Another committee member and bar owner, David McWater, agreed, saying CB3 had “demonized our opinions.” Years ago, McWater said, he suggested zoning changes that would have allowed new liquor licenses in corner locations but not on side streets. “No one would listen because I’m a bar owner, and now we have 400 bars in (Community District 3),” he complained.
McWater also called on CB3 to stop hearing applications for sidewalk cafe licenses. This month the SLA Committee decided to reject a request from Westville (173 Avenue A) to add sidewalk seating. McWater asserted the city (the Department of Comsumer Affairs) routinely ignores the community board’s opinion anyway, so spending time debating each sidewalk application, is a waste of time. “We should suck it up and tell the public the truth, and tell them what we can and cannot do,” he said. McWater also complained about the lengthy SLA Committee meetings, which routinely last seven or eight hours.
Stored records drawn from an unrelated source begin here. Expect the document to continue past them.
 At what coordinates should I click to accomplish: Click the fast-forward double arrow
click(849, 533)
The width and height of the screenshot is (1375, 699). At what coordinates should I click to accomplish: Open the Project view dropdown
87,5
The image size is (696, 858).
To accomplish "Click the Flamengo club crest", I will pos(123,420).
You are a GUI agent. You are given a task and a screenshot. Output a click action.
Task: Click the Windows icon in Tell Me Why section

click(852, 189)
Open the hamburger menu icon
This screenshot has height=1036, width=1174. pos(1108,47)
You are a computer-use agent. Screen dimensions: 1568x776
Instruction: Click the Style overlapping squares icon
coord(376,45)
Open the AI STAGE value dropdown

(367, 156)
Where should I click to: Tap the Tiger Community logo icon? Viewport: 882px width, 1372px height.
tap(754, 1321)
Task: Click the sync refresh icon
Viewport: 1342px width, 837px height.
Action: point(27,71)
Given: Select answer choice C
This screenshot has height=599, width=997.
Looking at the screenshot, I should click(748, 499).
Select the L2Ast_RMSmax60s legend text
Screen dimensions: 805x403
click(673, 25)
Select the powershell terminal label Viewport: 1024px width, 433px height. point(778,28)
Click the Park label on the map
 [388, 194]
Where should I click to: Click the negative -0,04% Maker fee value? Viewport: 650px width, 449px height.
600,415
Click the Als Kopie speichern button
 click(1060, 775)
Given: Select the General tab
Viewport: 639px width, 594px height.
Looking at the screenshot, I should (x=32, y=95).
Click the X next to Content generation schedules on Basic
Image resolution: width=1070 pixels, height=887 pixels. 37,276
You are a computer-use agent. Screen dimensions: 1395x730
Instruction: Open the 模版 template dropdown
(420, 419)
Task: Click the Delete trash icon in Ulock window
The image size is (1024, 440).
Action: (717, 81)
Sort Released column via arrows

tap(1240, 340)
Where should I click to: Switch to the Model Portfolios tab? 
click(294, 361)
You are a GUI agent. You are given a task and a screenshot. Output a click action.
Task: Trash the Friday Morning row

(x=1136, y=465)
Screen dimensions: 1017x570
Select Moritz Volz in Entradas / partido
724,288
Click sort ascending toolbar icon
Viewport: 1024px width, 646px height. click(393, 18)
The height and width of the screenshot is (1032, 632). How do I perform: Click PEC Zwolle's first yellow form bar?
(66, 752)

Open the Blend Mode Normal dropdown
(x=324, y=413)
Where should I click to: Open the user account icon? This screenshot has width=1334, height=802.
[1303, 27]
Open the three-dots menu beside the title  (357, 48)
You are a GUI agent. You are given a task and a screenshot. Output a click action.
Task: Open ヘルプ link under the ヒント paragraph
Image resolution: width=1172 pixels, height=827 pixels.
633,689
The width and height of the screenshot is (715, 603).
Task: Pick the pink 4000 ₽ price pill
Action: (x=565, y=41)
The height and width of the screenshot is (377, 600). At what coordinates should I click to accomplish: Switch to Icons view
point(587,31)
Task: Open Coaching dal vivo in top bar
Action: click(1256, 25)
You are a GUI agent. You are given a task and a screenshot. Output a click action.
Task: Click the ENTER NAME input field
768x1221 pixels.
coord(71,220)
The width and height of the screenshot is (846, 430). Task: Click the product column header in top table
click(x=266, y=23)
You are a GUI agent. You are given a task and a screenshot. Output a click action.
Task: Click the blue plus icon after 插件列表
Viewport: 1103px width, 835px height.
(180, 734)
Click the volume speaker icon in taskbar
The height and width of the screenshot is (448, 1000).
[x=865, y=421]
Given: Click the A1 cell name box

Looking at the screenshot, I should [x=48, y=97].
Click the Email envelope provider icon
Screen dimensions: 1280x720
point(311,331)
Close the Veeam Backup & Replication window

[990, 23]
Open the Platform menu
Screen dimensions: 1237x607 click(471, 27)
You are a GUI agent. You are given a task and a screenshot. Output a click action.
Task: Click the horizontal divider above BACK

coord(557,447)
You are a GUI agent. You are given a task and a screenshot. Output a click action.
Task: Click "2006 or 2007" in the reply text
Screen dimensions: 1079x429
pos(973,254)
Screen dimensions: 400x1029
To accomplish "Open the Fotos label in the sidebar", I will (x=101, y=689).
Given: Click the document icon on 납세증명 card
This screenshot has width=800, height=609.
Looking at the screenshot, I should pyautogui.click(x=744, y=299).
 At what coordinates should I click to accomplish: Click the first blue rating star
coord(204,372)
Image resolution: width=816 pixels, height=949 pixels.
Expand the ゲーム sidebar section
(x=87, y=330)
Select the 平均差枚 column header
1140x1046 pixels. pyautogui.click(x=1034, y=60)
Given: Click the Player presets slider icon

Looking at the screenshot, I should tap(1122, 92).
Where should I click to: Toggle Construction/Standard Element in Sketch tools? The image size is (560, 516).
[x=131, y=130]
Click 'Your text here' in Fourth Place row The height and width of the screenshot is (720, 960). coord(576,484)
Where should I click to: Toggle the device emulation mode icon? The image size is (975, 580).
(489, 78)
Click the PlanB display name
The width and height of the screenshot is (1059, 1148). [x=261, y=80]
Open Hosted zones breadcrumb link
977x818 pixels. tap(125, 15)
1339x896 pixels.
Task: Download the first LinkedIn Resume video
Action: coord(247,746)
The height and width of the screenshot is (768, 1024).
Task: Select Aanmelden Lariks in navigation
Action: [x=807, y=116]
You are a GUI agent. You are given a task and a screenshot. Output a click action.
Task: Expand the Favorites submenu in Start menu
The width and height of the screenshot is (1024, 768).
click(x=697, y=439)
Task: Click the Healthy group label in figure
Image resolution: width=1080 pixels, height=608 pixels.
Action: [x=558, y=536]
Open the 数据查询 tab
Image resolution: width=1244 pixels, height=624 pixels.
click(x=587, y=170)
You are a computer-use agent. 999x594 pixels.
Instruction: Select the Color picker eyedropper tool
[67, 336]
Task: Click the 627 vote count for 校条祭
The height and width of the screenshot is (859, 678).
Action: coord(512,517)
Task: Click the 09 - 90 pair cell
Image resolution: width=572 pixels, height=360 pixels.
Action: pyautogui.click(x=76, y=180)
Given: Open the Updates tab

CB3 Chair Dominic Pisciotta responded that there have been some cases in which the board has successfully stopped sidewalk cafe applications. But more important, he argued, “we are accountable, we represent the community and we have a responsibility to offer our opinion.” CB3’s district manager, Susan Stetzer, acknowledged the city seldom agrees to reject sidewalk licenses altogether. But, she added, there have been occasions in which they’ve required businesses to adhere to certain restrictions requested by community boards.
Responding to McWater’s criticism of lengthy meetings, Pisciotta conceded it’s an issue that needs to be addressed. But he also used the opportunity to admonish committee members about the need to “behave better” during meetings. “What I’ve read in the blogs is very disappointing,” Pisciotta said.
After the meeting, Pisciotta told me it’s clear to him CB3 needs to evaluate the SLA Committee’s policies and procedures — and to specifically lay out the criteria for approving/denying liquor license applications. Re-evaluation is needed, he suggested, for many reasons, but especially because the new regime at the State Liquor Authority has instituted a variety of new procedures in the past year.
Residents and bar owners reoutinely complain about inconsistent decisions from the board. In the past, SLA Committee Chair Alexandra Militano has said the perception of erratic rulings is due, in part, to the sharply divergent views on the committee. The panel includes members who are determined to curtail the number of bars in the neighborhood, as well as other members equally determined to fight for new and established bar owners. It’s a dynamic that frequently leads to protracted arguments and varying interpretations about SLA and community board policies.
One other note: in spite of its decision regarding Max Fish, CB3 is helping the bar deal with its financial problems. Stetzer said the city’s office of Small Business Services may be able to provide legal services to assist Max Fish in dealing with its landlord.